Oklahoma Rejects Recreational Marijuana Legalization

Oklahoma voters on Tuesday turned back an effort to legalize recreational marijuana, defeating a statewide ballot measure.

The loss came almost five years after Oklahomans had approved medical marijuana, leading to what one industry website called “the most liberal medical marijuana market in the country” and what critics said was an underregulated lure for illegal activities.

The campaign was a relatively low-key affair, though, as the vote was pushed back from the November 2022 date marijuana proponents had been hoping for to March, where the initiative was the sole item to be voted on in many places.

Proponents touted the prospect of additional tax revenue for the state from expanding the marijuana market and the fairness of allowing people with minor convictions in marijuana cases to have them expunged.

Opponents, led by former Republican Gov. Frank Keating, a onetime FBI agent, pointed to problems with the existing medical marijuana regime as well as fears that legalizing recreational marijuana would bring more crime and environmental problems.

Legalization advocates held a decisive edge in cash for the campaign, raising $3.2 million through the end of 2022 and airing broadcast TV commercials in the closing weeks.
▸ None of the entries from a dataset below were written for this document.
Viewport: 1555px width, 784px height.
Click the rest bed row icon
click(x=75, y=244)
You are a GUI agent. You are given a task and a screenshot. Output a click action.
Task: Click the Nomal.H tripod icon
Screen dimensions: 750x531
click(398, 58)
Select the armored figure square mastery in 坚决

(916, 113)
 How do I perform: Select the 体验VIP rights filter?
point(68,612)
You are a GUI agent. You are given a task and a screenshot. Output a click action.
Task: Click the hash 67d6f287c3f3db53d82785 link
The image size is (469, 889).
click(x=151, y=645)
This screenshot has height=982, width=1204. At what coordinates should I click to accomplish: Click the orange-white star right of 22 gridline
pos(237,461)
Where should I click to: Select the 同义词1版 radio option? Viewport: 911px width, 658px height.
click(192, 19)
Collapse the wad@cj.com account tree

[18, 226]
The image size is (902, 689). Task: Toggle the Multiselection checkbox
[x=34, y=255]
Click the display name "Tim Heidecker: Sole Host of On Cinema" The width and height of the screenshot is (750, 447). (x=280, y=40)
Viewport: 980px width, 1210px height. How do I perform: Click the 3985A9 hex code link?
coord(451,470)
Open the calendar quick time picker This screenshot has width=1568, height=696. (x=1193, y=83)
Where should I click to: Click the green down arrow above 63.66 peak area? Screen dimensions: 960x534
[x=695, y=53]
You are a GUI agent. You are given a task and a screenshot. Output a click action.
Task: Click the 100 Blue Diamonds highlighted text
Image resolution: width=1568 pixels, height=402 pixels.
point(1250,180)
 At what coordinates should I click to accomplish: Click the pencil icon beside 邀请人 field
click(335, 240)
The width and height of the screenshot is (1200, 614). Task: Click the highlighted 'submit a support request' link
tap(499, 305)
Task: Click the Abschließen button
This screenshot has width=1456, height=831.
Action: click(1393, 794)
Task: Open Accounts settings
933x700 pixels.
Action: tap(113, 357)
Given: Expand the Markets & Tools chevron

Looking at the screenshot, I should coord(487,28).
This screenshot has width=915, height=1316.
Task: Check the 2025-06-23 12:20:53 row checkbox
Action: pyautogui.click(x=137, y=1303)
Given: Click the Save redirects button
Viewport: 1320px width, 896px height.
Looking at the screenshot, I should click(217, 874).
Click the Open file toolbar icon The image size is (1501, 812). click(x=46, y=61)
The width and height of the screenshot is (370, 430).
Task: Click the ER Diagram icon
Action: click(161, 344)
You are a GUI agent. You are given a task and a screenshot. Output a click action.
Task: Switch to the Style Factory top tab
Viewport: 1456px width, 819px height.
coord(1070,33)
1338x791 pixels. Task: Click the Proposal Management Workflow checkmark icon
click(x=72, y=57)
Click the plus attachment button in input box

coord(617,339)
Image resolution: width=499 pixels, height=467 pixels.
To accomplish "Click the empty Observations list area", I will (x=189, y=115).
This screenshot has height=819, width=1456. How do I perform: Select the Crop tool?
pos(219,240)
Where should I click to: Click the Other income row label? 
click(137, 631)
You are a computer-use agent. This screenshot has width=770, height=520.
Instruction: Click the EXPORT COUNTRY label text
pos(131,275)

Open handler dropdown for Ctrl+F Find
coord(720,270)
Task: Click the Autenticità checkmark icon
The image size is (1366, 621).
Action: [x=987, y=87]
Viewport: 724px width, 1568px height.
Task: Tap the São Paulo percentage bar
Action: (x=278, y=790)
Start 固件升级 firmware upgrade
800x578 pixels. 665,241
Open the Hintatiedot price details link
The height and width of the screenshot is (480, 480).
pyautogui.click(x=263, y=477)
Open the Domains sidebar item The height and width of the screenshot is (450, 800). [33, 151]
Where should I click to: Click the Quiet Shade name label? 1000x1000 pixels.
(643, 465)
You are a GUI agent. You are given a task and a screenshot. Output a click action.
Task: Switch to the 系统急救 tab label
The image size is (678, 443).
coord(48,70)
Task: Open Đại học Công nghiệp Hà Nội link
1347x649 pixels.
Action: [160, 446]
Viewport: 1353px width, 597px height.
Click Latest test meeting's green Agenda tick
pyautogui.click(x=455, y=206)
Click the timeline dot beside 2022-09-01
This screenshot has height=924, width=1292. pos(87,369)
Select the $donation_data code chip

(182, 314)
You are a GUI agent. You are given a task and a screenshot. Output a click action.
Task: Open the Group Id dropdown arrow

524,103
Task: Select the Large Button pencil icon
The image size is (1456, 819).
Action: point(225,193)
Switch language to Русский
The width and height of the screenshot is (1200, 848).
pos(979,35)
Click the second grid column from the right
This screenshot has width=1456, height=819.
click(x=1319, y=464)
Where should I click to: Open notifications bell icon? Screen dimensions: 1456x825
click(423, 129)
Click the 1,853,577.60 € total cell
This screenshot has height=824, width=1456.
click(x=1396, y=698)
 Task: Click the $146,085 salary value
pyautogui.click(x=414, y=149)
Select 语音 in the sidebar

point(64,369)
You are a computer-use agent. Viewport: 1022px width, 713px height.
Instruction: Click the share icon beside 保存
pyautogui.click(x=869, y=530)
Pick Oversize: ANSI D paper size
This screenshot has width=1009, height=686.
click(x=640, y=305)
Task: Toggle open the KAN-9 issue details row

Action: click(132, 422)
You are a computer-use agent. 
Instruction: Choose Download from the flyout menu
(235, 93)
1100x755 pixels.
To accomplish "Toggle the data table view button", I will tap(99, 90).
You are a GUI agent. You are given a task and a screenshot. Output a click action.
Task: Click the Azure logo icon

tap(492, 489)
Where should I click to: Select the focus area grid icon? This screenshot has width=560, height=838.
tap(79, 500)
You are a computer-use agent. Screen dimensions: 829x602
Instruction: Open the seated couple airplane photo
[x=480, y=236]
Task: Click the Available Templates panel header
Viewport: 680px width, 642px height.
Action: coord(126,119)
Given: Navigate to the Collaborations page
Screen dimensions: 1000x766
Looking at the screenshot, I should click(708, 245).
The anti-legalization side, according to its pollster Pat McFerron, was expected to spend only about $250,0000 and concentrate on satellite and cable TV ads.

Ethan McKee, vice president of Mango Cannabis, weighs marijuana flowers at an Oklahoma City dispensary on Feb. 28.

But the backdrop was in many ways unfavorable to marijuana advocates. In November, four Chinese nationals were found shot to death at a farm in rural Kingfisher County in a crime that made headlines statewide and that law enforcement officials said showed the potential pitfalls of a larger cannabis industry.

In addition, there had been growing and bipartisan consensus that regulation of medical marijuana, which was approved in a similar statewide vote by a wide margin in 2018, had not kept up with the industry’s explosive growth. Oklahoma has nearly three times as many licensed cannabis dispensaries and almost as many licensed grow facilities as California, despite the latter having 10 times Oklahoma’s population and having already legalized recreational marijuana years ago.

The recreational marijuana measure voted on Tuesday would have allowed sales to residents 21and older and taxed them at 15%. Proceeds from the taxes would have been split among schools, drug treatment programs and state and local governments. It also would have allowed for the expungement of minor marijuana-related criminal convictions.